A straight Melissa Etheridge fan speaks out

by Theresa Regli

["MLE"] As Melissa Etheridge tore through "If I Only Wanted To" at the FleetCenter last month, an annoying thing happened. I got poked.

The woman next to me had a question. "You made him come to this, didn't you?," she said, pointing at my boyfriend.

"You think I made him come to this show?" I asked, wondering how she could miss his Etheridge T-shirt. She nodded assuredly.

"Of course not," I said. "We're both fans."

As I turned back toward the stage, she poked me again.

"Be honest!" she yelled, with the vehemence of a preacher. "You're going to have to tell him!"

I finally realized what she was getting at. "Um, you've got it all wrong," I assured her. "I'm not a lesbian."

"Sure you are," she said. "You just haven't admitted it yet!"

She cackled wildly, then finally left me alone.


I've been a Melissa Etheridge fan since the release of her 1988 self-titled debut album. At the time, the disc was a real quirk in my record collection, which was spattered with the cock rock of Led Zeppelin, lots of blues compilations, and more cheesy '80s big-hair metal bands than I care to admit. If there was anything you wouldn't have found on my music shelf, it was chick music.

But when I heard Melissa Etheridge's first album I found a woman I could relate to. Her lyrics told stories I felt I had lived. I remember "Like the Way I Do" blaring from my car as I cruised around Philadelphia in the '79 pea-green Chevy I had inherited from my brother. The song still reminds me of many ex-boyfriends.

With her second release (Brave & Crazy, Island, 1989), I was even more sold on Etheridge. This was a woman who didn't waste time whining -- she just rocked. As the years went by, I remained a fan, but I wasn't obsessive. I never knew much about her personal life, nor did I care to.

I was in Washington, DC, during President Clinton's 1992 inaugural party when Etheridge made the big announcement that she was a lesbian -- and damn proud to be one. Perhaps I'd spent too many years in Catholic schools, because I hadn't had a clue beforehand.

I remember being confused at first. After all, this was the woman who penned the songs expressing how I felt about, well, men. But after a moment it made sense.
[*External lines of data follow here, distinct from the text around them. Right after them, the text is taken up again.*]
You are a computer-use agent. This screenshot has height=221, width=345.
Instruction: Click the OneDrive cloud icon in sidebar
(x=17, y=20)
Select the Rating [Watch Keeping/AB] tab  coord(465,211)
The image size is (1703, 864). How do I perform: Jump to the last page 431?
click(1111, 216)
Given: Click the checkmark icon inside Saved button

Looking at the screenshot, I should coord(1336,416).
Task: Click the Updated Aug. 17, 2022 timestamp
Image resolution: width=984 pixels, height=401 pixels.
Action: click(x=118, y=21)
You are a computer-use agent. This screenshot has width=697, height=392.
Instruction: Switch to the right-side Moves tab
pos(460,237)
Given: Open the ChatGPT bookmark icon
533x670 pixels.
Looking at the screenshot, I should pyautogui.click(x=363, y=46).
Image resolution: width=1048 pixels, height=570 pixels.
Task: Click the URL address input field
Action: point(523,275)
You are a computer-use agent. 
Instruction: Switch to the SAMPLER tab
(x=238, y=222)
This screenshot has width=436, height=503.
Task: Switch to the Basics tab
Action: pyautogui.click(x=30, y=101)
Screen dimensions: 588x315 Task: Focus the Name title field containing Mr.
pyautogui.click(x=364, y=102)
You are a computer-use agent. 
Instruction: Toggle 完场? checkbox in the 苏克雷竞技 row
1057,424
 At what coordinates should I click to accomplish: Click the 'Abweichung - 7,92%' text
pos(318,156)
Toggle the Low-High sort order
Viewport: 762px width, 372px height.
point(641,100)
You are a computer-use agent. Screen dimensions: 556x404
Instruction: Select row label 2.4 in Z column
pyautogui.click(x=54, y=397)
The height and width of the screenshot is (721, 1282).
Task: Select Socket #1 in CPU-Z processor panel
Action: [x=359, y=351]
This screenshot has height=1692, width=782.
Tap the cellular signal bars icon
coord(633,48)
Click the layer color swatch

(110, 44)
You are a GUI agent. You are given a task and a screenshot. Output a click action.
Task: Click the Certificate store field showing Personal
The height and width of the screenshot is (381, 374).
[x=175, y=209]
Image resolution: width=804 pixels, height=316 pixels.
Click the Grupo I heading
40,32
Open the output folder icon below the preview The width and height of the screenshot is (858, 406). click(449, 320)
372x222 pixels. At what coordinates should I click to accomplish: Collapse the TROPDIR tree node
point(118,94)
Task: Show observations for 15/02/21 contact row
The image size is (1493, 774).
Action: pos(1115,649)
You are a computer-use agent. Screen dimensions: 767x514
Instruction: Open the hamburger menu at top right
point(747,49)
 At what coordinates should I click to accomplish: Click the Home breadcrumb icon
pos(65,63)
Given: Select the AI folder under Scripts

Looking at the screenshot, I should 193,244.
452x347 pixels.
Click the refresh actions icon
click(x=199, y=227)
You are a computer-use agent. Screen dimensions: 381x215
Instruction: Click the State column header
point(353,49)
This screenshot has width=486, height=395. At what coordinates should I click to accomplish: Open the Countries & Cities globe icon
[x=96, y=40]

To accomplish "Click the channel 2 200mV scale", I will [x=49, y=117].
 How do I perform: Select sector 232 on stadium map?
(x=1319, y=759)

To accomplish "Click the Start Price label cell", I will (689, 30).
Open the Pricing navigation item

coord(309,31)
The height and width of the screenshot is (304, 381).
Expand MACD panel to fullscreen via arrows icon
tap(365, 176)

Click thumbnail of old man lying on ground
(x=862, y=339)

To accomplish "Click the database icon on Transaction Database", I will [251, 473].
She managed to write completely gender-neutral songs to which people of any sexual orientation could relate.

Since the announcement, Etheridge has become (with the possible exception of Martina Navratilova) the most widely accepted lesbian in mainstream culture. She has sold more records, by far, than any other out lesbian musician (and more than most straight ones, as well). She has spoken publicly about her eight-year relationship with partner Julie Cypher, and recently announced that Cypher is pregnant.

In the hope of talking with Etheridge about her current tour for One in Ten, I got in touch with her publicist, who basically told me to get in line. Since the pregnancy announcement, she has granted few interviews -- but I still had a story to write. Even though I couldn't talk to Melissa, I could talk with her fans. I figured that in doing so, I could get to the bottom of this "if you're a real fan of Melissa you've got to be a lesbian" thing. So, as I always like to do when looking for opinionated people, I went to an Internet mailing list and asked fans to talk about what Etheridge's concerts and music have meant to them. I was bombarded with e-mail from people both gay and straight.


For many of the women who wrote, Etheridge's coming out, permanent relationship, and soon-to-be-motherhood have meant that Etheridge has become the role model they've never had. Initially, Susan Budjako, 47, of San Jose, California, resisted going to Etheridge concerts because she feared her own feelings for women. But when she finally attended one, it changed her life.

"At her concert I felt like I had come home," she writes. "I was okay. She kind of gave me permission to be who I am."

Etheridge's concerts have had a similar effect on younger lesbians. Aimee Wells, a 19-year-old from Michigan, said she was comfortable with her sexuality for the first time when she went an Etheridge concert.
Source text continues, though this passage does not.